── Selection

I'm trying to prove the identity $$ {1 \over 2}+ \sum_{k=1}^n \cos(k\varphi ) = {\sin({n+1 \over 2}\varphi)\over 2 \sin {\varphi \over 2}}$$
What I've done so far:
From geometric series $\sum_{k=0}^{n-1}q = {1-q^n \over 1 - q}$ for $q = e^{i \varphi}$ and taking the real part on both sides I got
$$ \sum_{k=0}^{n-1}\cos (k\varphi ) = {\sin {\varphi \over 2} - \cos (n\varphi) + \cos (n-1)\varphi \over 2 \sin {\varphi \over 2}}$$
I checked all my calculations twice and found no mistake. Then I used trigonometric identities to get
$$ {1 \over 2} + \sum_{k=1}^{n-1}\cos (k\varphi ) + {\cos n\varphi \over 2 } = {\sin \varphi \sin (n \varphi ) \over 2 \sin {\varphi \over 2}}$$
How to finish this proof? Is there a way to rewrite
$\sin \varphi \sin (n \varphi )$ as
$\sin({n+1 \over 2}\varphi) - \sin {\varphi \over 2} \cos (n \varphi) $?

────
── Data block

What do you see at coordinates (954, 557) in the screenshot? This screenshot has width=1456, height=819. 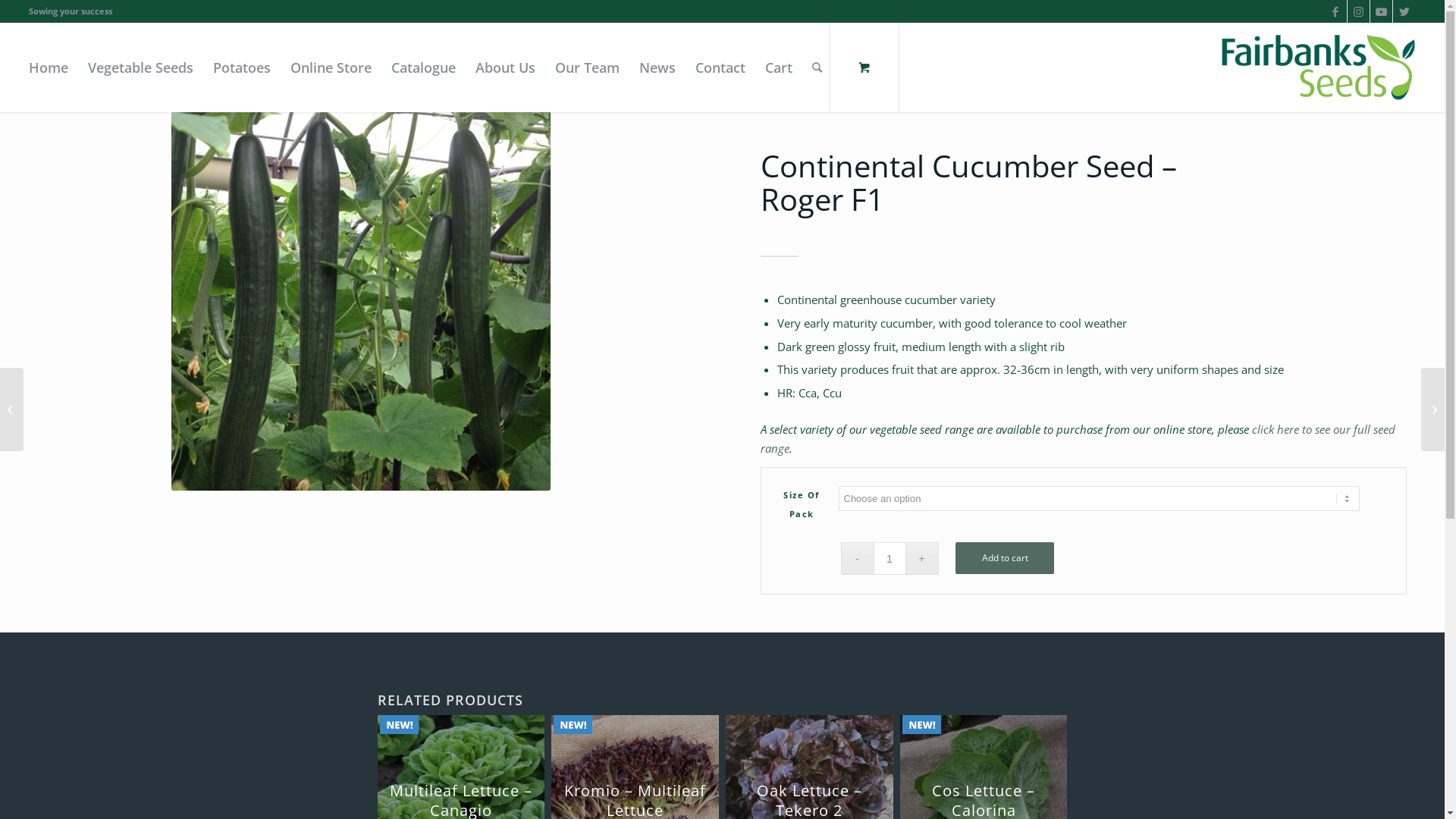 I see `'Add to cart'` at bounding box center [954, 557].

────

■ **Instruction 1**
Write out the passage of the cosine-sum proof post that opens with the words containing "I'm trying to" and closes with "(n \varphi) $?".
■ **Instruction 2**
Extend the forum post on proving the cosine-sum identity, picking up after its final sentence.

■ **Written answer 1**
I'm trying to prove the identity $$ {1 \over 2}+ \sum_{k=1}^n \cos(k\varphi ) = {\sin({n+1 \over 2}\varphi)\over 2 \sin {\varphi \over 2}}$$
What I've done so far:
From geometric series $\sum_{k=0}^{n-1}q = {1-q^n \over 1 - q}$ for $q = e^{i \varphi}$ and taking the real part on both sides I got
$$ \sum_{k=0}^{n-1}\cos (k\varphi ) = {\sin {\varphi \over 2} - \cos (n\varphi) + \cos (n-1)\varphi \over 2 \sin {\varphi \over 2}}$$
I checked all my calculations twice and found no mistake. Then I used trigonometric identities to get
$$ {1 \over 2} + \sum_{k=1}^{n-1}\cos (k\varphi ) + {\cos n\varphi \over 2 } = {\sin \varphi \sin (n \varphi ) \over 2 \sin {\varphi \over 2}}$$
How to finish this proof? Is there a way to rewrite
$\sin \varphi \sin (n \varphi )$ as
$\sin({n+1 \over 2}\varphi) - \sin {\varphi \over 2} \cos (n \varphi) $?

■ **Written answer 2**
Answer
There is a mistake in the real part.
$$ \frac{q^n - 1}{q - 1} = \frac{e^{in\phi} - 1}{e^{i\phi} - 1} = \frac{e^{i(n-1/2)\phi} - e^{-i\phi/2}}{e^{i\phi/2} - e^{-i\phi/2}} = \frac{- i e^{i(n-1/2)\phi} + i e^{-i\phi/2}} {2\sin{\phi/2}} $$ the real part is $$ \frac{\sin ((n-1/2)\phi) + \sin(\phi/2)} {2\sin{\phi/2}} $$ yielding the right result.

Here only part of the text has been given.